> **Task brief**
Reproduce the whole listing below word for word, leaving out the pictures.

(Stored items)
******************************
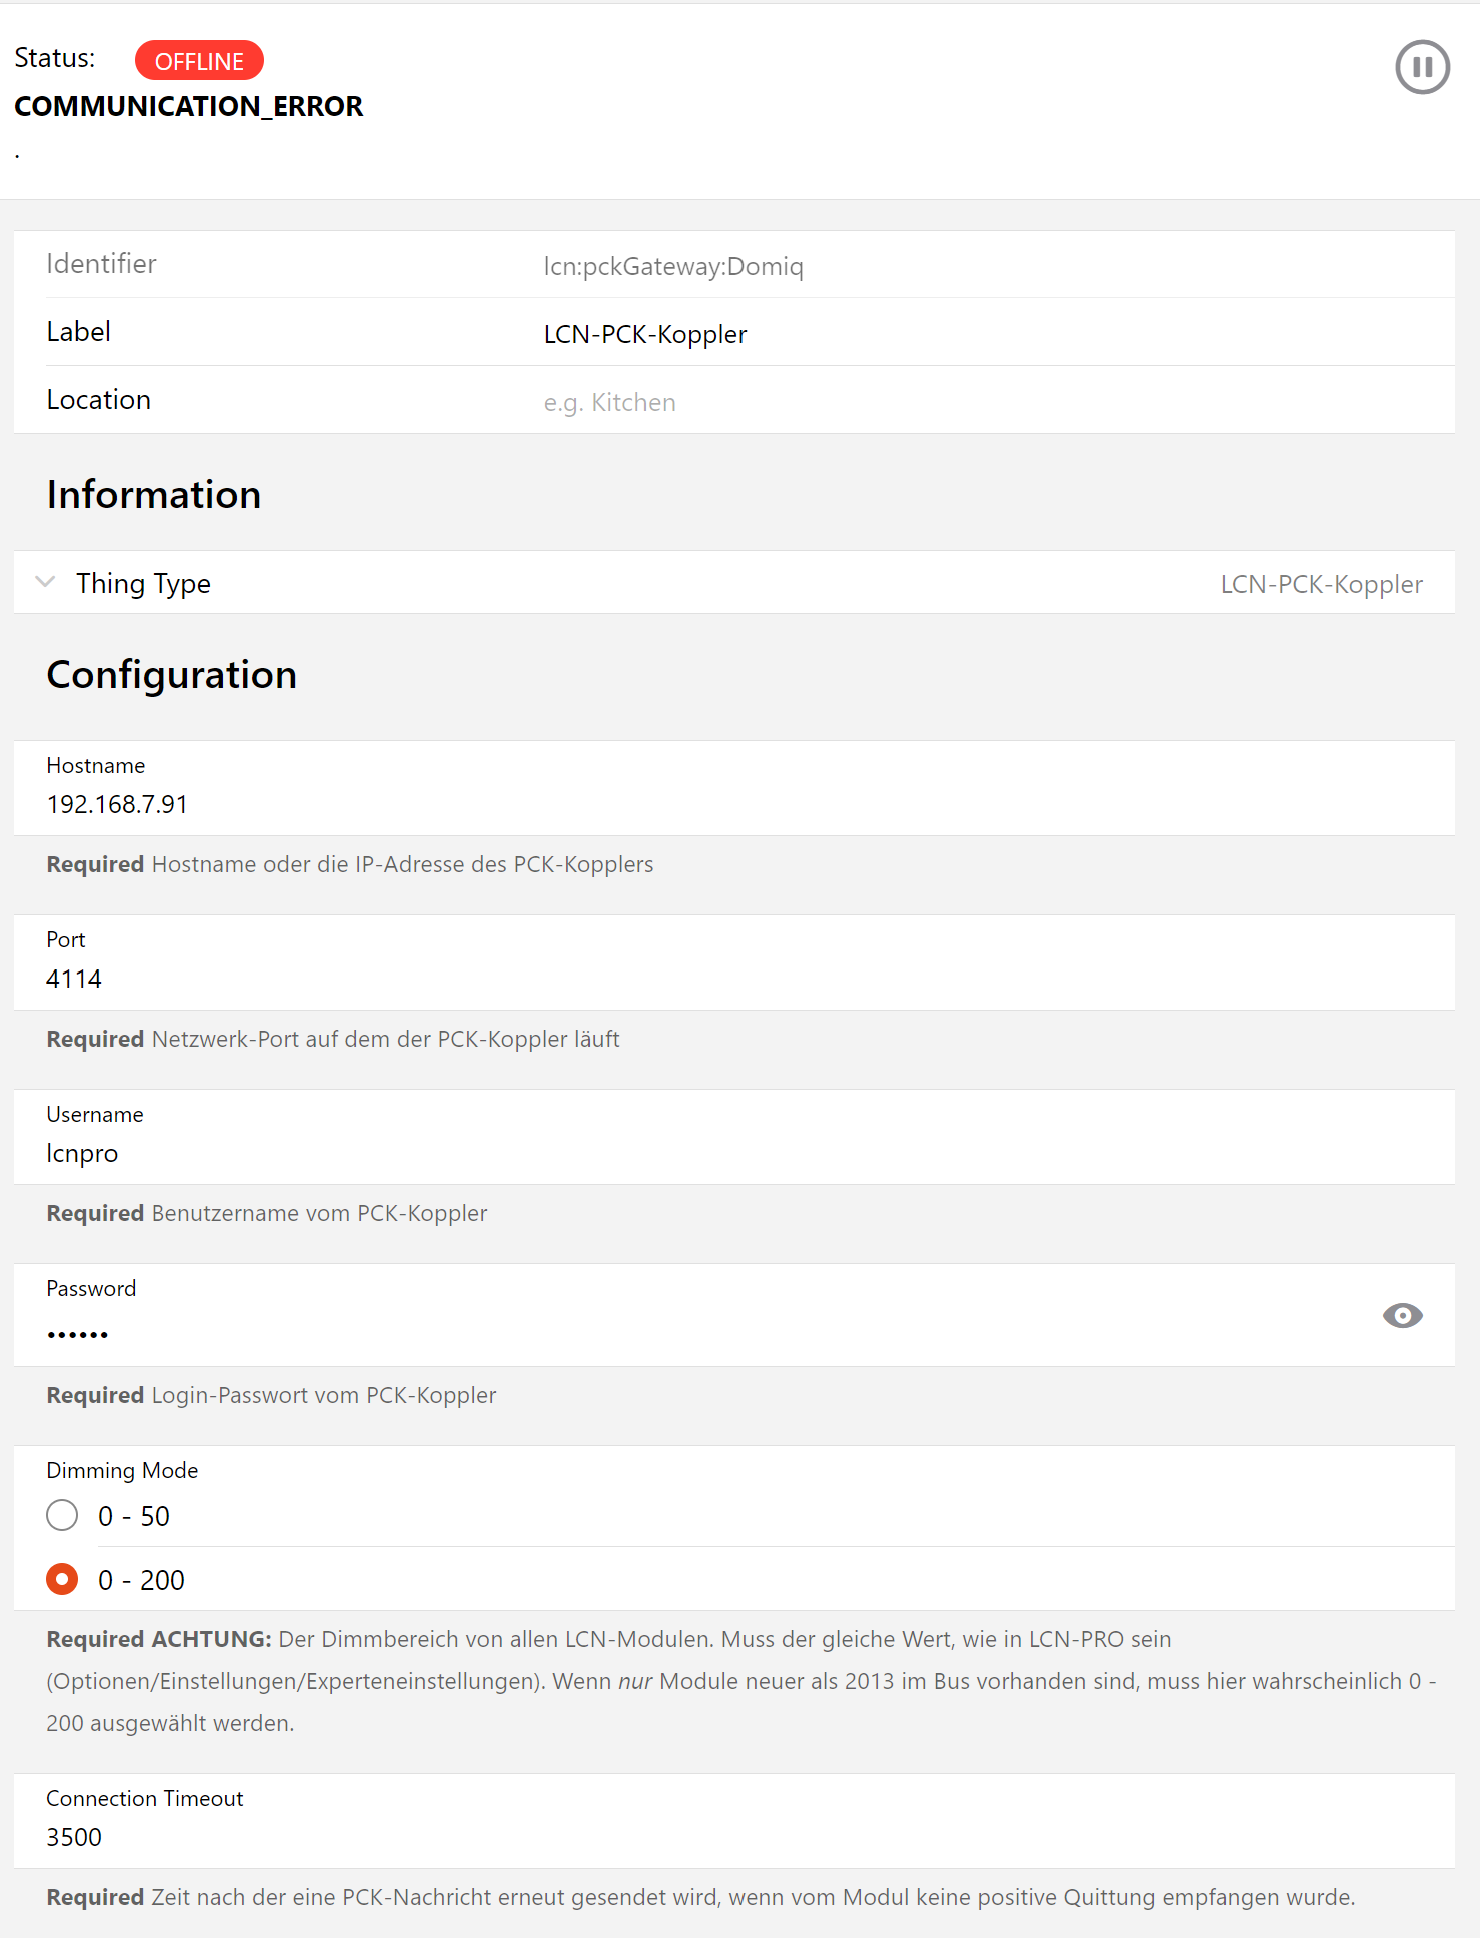
Task: Click the Information section heading
Action: coord(154,495)
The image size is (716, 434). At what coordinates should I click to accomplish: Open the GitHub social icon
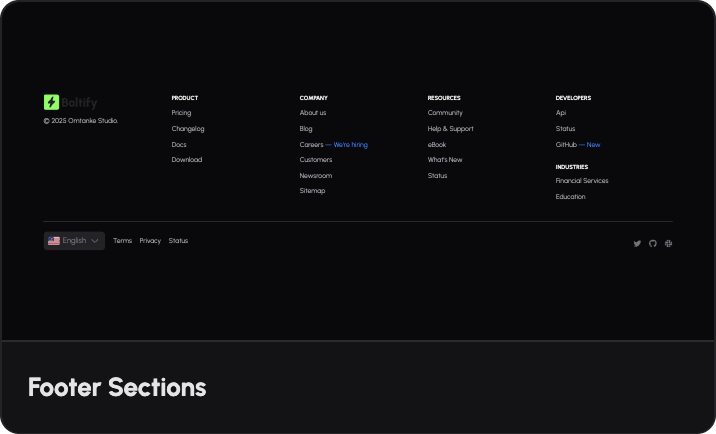pyautogui.click(x=653, y=243)
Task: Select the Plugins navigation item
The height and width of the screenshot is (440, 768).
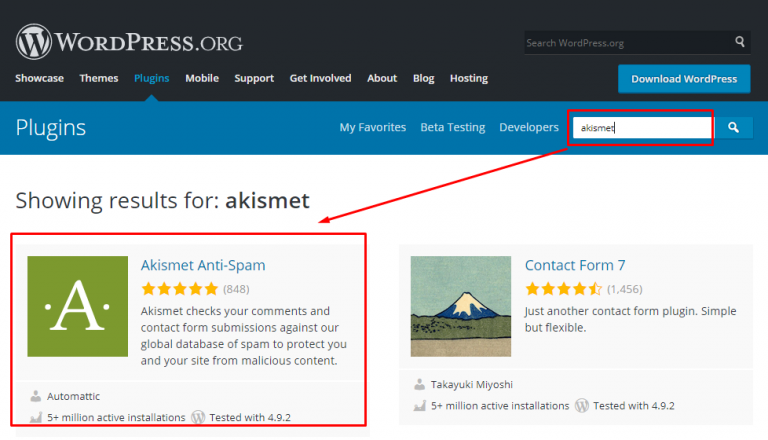Action: coord(152,78)
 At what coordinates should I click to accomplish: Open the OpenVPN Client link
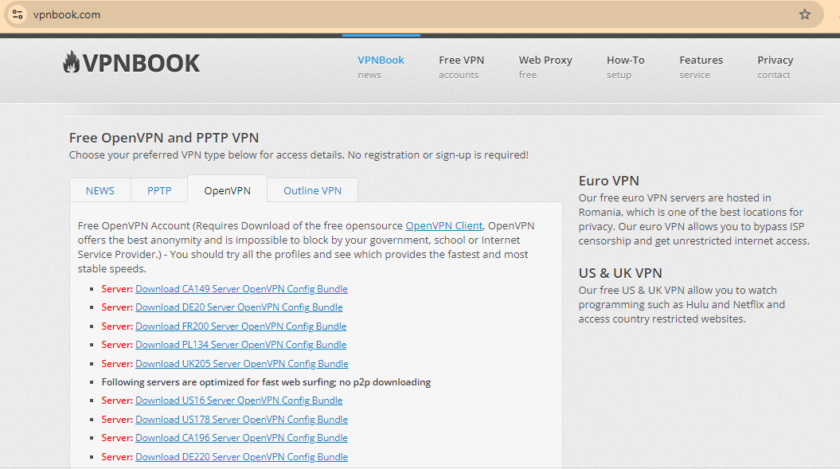click(444, 226)
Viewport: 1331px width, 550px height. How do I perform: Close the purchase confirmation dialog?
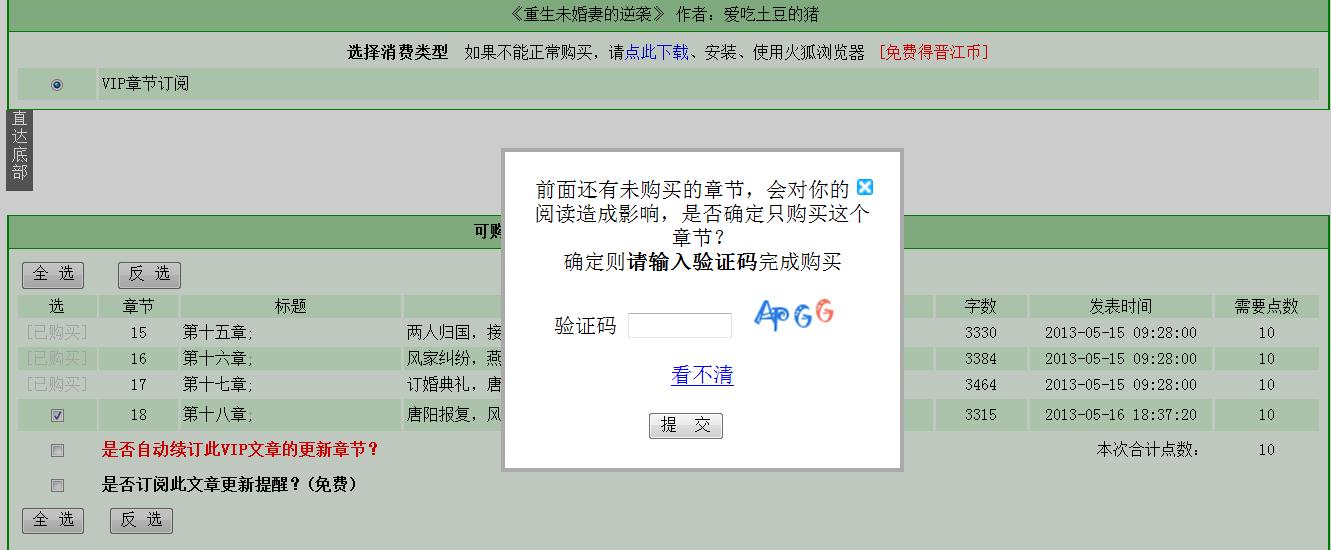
******************************
> **Answer below**
Task: Click the Information section heading
Action: coord(154,495)
The image size is (716, 434). At what coordinates should I click to accomplish: Open the GitHub social icon
pyautogui.click(x=653, y=243)
Task: Select the Plugins navigation item
The height and width of the screenshot is (440, 768).
Action: coord(152,78)
 At what coordinates should I click to accomplish: Open the OpenVPN Client link
click(444, 226)
Viewport: 1331px width, 550px height. How do I perform: Close the purchase confirmation dialog?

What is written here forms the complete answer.